L’OFPPT sur la sellette

L’OFPPT sur la sellette

Le scandale des contrats spéciaux de formation professionnelle refait surface En effet, lors de la dernière séance hebdomadaire des questions orales à la Chambre des représentants, le secrétaire d’Etat chargé de la Formation professionnelle, Saïd Oulbacha, n’a pas manqué d’étaler les conclusions du dernier rapport d’audit réalisé par l’Inspection générale des Finances (IGF) et relatif aux contrats de formation professionnelle.
Selon les termes de M. Oulbacha, ce rapport a révélé certains «dysfonctionnements dans l’application des clauses de ces contrats». Plus précisément, ces «dysfonctionnements» dans la gestion de ces contrats s’entendent principalement de l’imprécision qui plane sur les conditions d’octroi du financement aux sociétés qui le demandent.
En d’autres termes, la décision d’accorder ces contrats de formation à ces sociétés s’effectue sur la base de documents fournis par lesdites sociétés, mais sans recours à l’enquête nécessaire pour s’assurer de la véracité des informations déclarées. Une procédure de vérification et de contrôle qui incombe au bureau de la formation professionnelle. Pis encore, le même document a décelé d’autres irrégularités procédurales, puisqu’il a constaté que les contrats de formation, signés entre l’OFPPT et les sociétés bénéficiaires, n’ont pas été soumis à la procédure de certification, ni à celle de l’enregistrement et du timbre. Or, le guide des contrats de formation prescrit justement un ensemble de procédures et d’étapes devant être suivies pour le dépôt et le traitement de ces dossiers.
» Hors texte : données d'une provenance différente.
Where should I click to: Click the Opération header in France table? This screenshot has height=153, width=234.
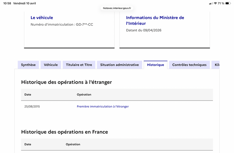73,144
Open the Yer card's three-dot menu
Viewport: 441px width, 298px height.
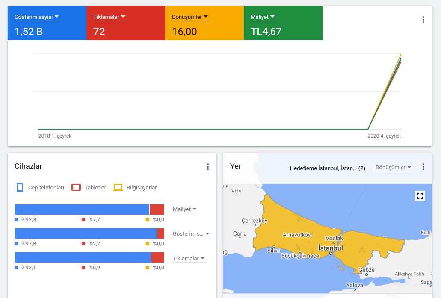click(x=423, y=167)
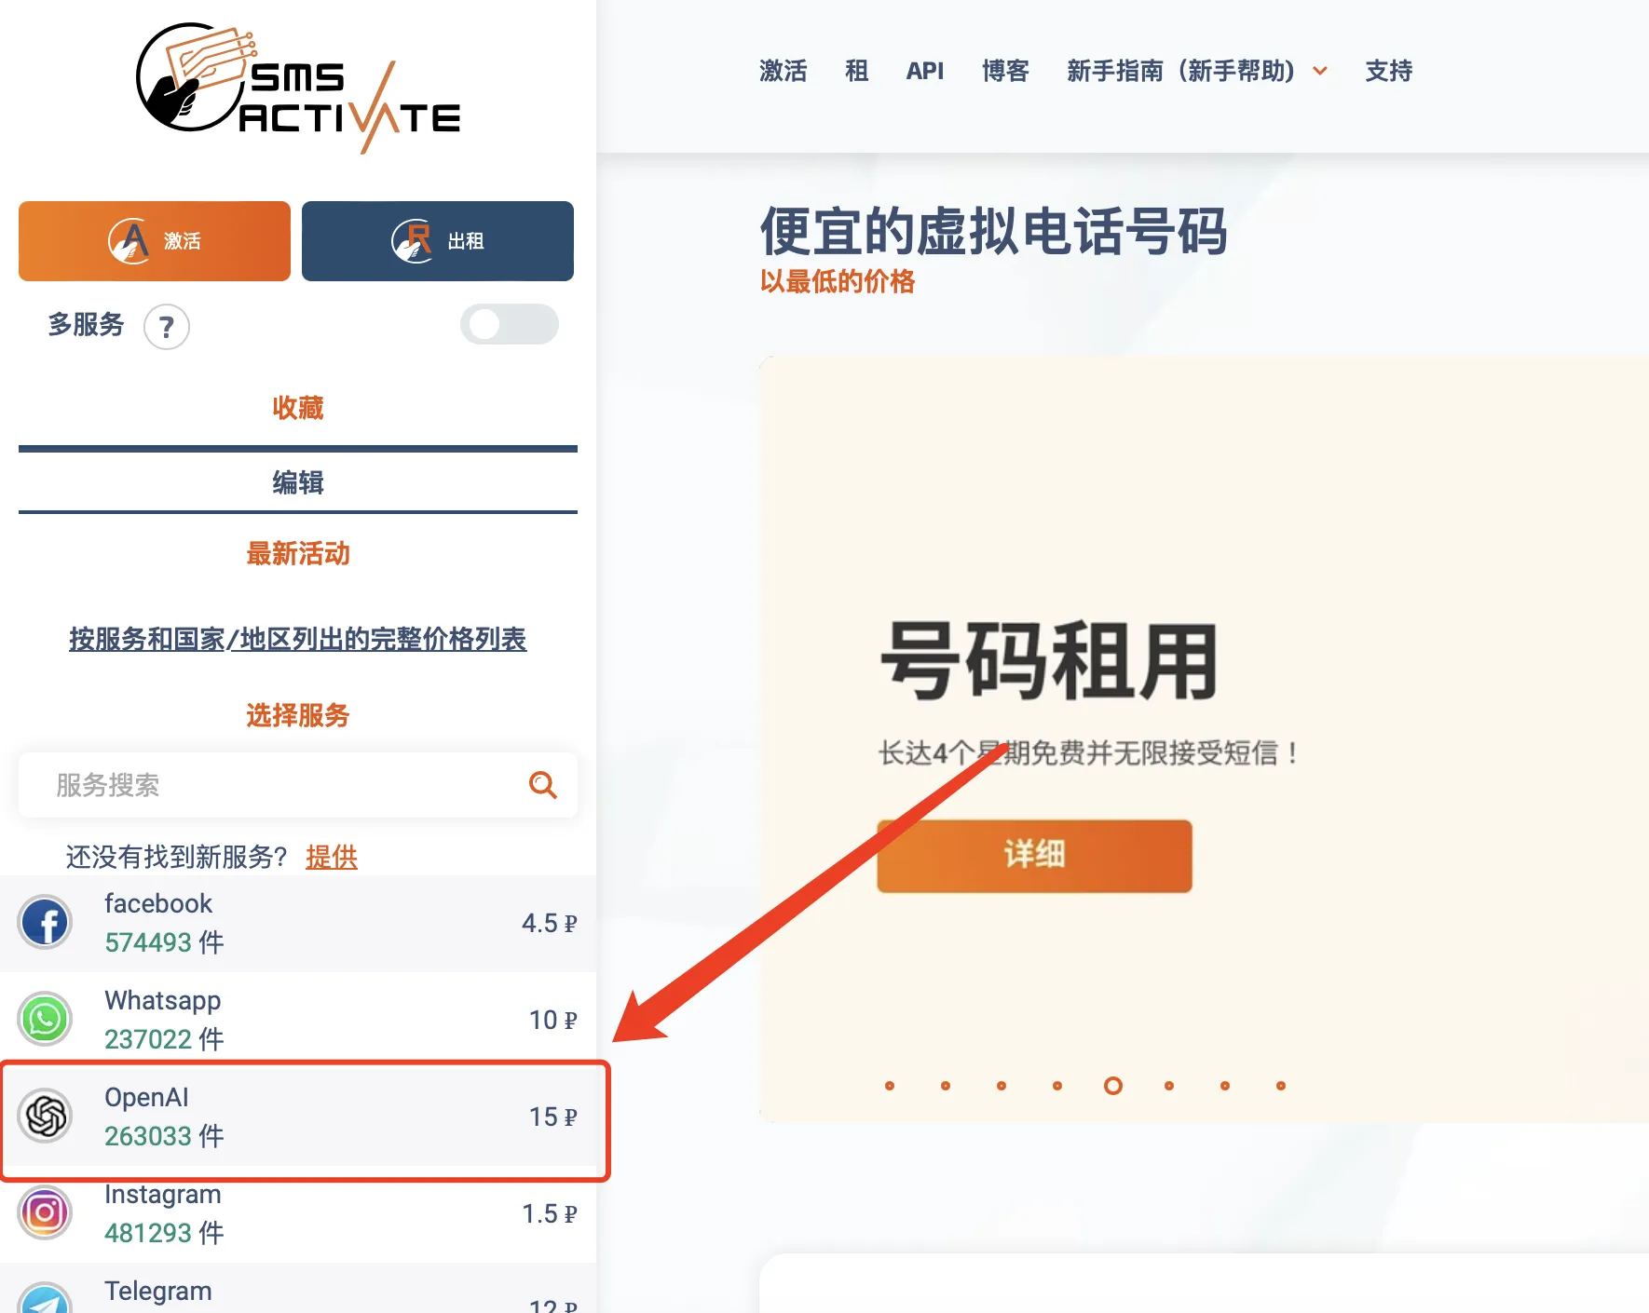The height and width of the screenshot is (1313, 1649).
Task: Open the API menu item
Action: 924,71
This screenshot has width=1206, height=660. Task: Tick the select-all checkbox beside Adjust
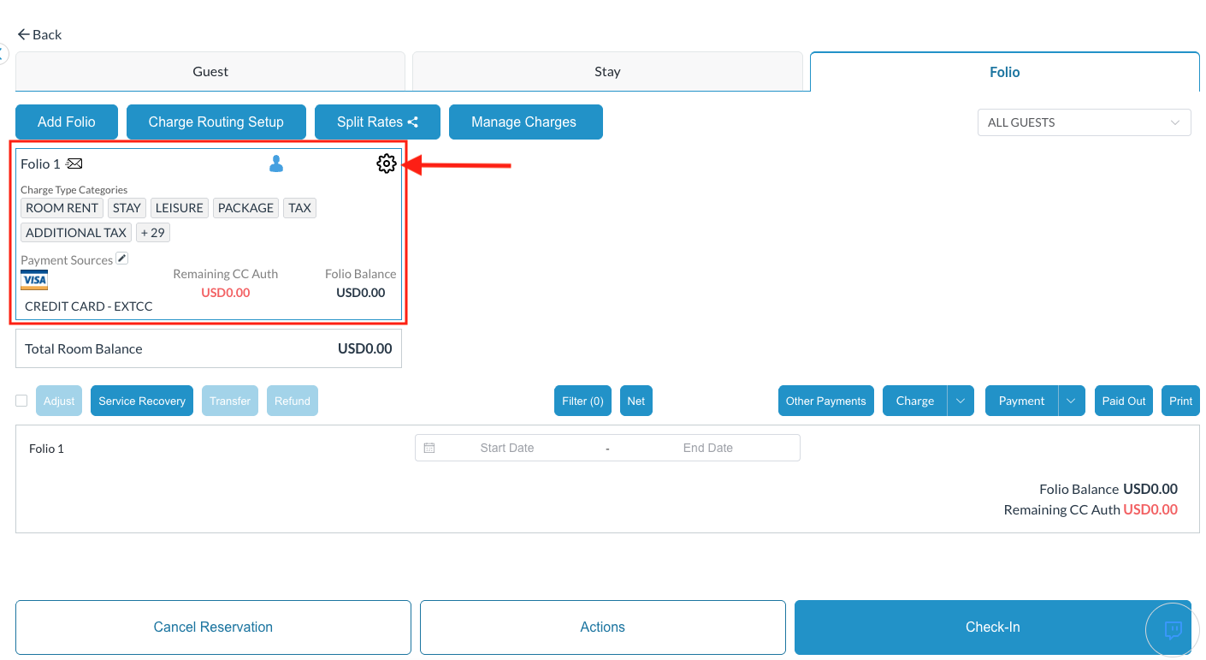(21, 401)
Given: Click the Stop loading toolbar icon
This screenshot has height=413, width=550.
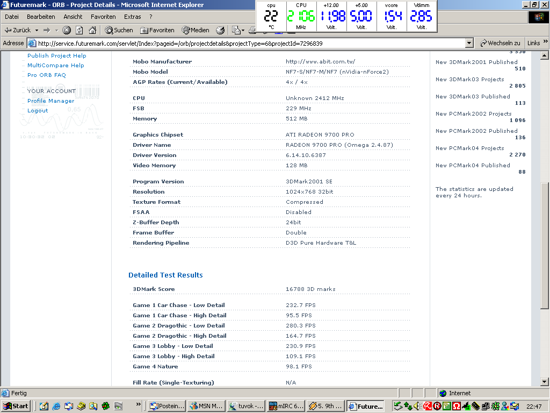Looking at the screenshot, I should click(x=67, y=30).
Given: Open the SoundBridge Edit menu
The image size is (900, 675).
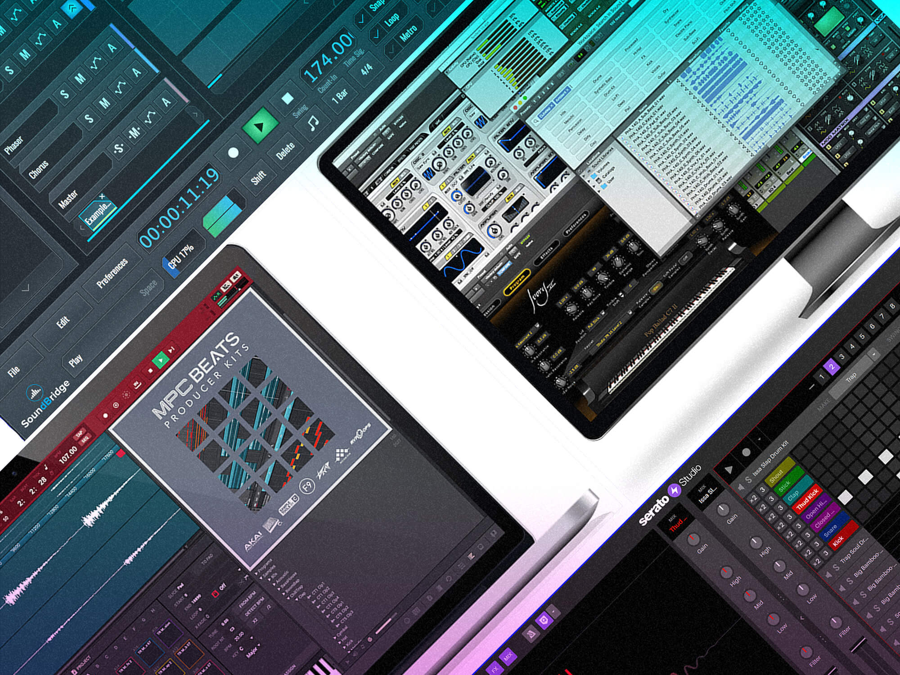Looking at the screenshot, I should tap(63, 322).
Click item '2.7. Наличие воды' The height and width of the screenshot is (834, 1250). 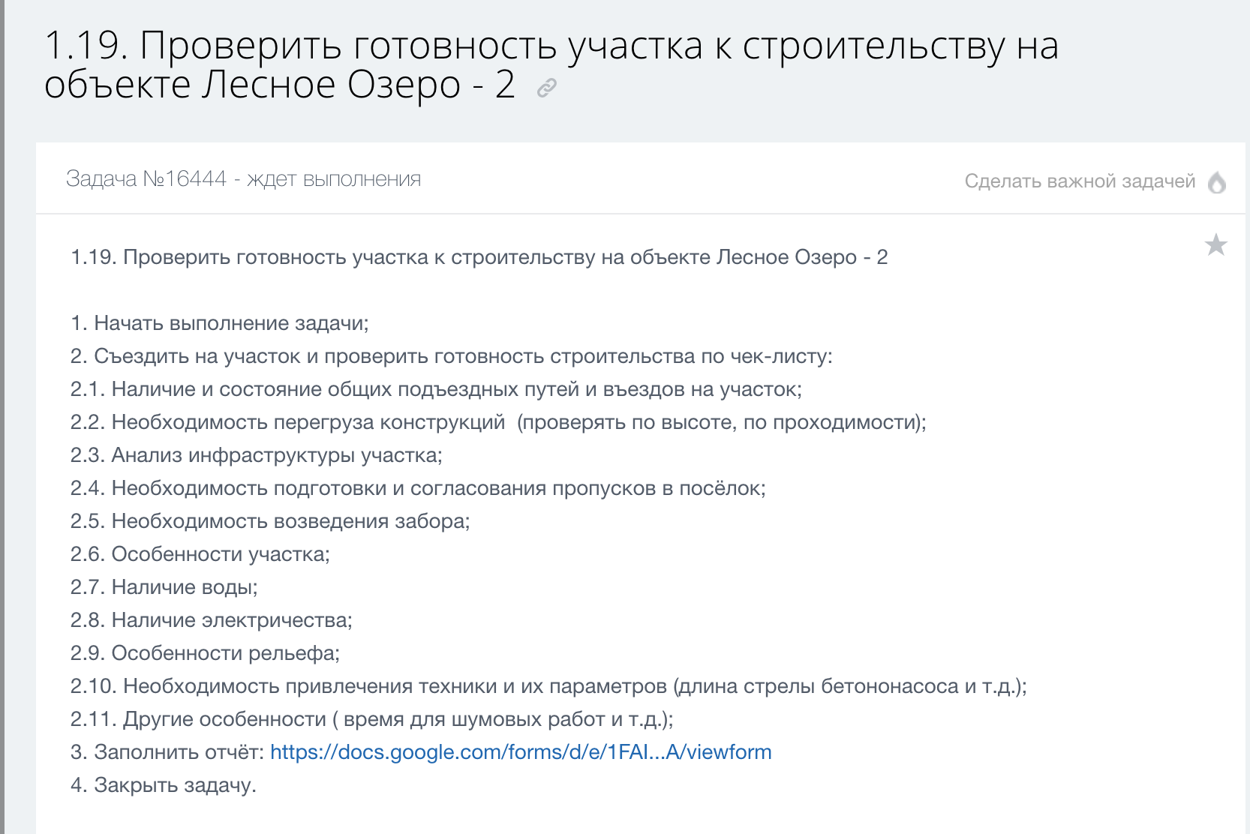(164, 587)
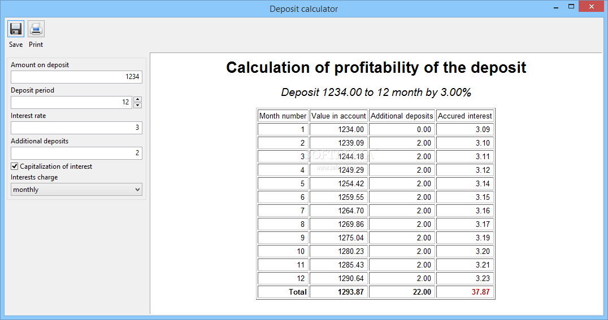The width and height of the screenshot is (608, 320).
Task: Open the Interests charge monthly dropdown
Action: [x=76, y=190]
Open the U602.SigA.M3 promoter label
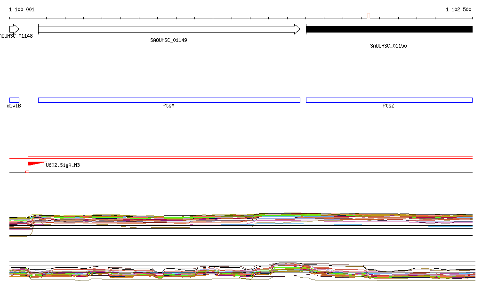This screenshot has height=288, width=482. pyautogui.click(x=63, y=165)
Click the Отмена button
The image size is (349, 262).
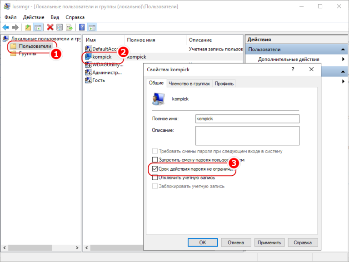pyautogui.click(x=236, y=242)
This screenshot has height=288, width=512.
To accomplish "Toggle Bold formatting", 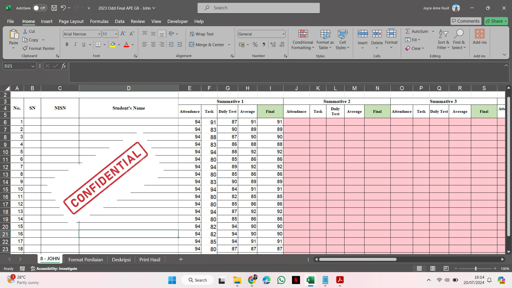I will 67,45.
Mais ce n’est pas tout. Le rapport a également mis le doigt sur trois catégories d’entreprises ayant illégalement bénéficié de ces contrats spéciaux, dont les financements s’élèvent le plus souvent à plusieurs centaines de milliers de Dhs. Il s’agit de sociétés fictives, de sociétés ayant fourni de faux numéros pour une affiliation à la Caisse nationale de sécurité sociale (CNSS), ou encore celles ayant accompli des démarches pour la formation avec des organismes de formation sans identité propre.
Interrogé sur le sort de l’enquête réalisée par la police judiciaire, toujours dans l’affaire des contrats spéciaux, M. Oulbacha a affirmé que celle-ci a permis l’arrestation de deux individus qui ont été inculpés de «constitution de bande criminelle, faux et usage de faux, escroquerie et destruction de documents» et que, sur ordre du juge d’instruction, leurs comptes bancaires ont été gelés et leurs biens mobiliers et immobiliers saisis et mis sous scellés. Et d’ajouter que le procureur général du Roi a pour sa part lancé deux mandats d’arrêt internationaux à l’encontre de deux autres individus en état de fuite.
Enfin, le secrétaire d’Etat n’a pas manqué de rappeler les nouvelles mesures visant le renforcement du contrôle effectué pendant le déroulement des opérations de formation, tout en indiquant qu’une Commission tripartite (administration, employeurs et salariés) a été constituée pour réfléchir sur les moyens d’améliorer la gestion du système de contrats spéciaux de formation.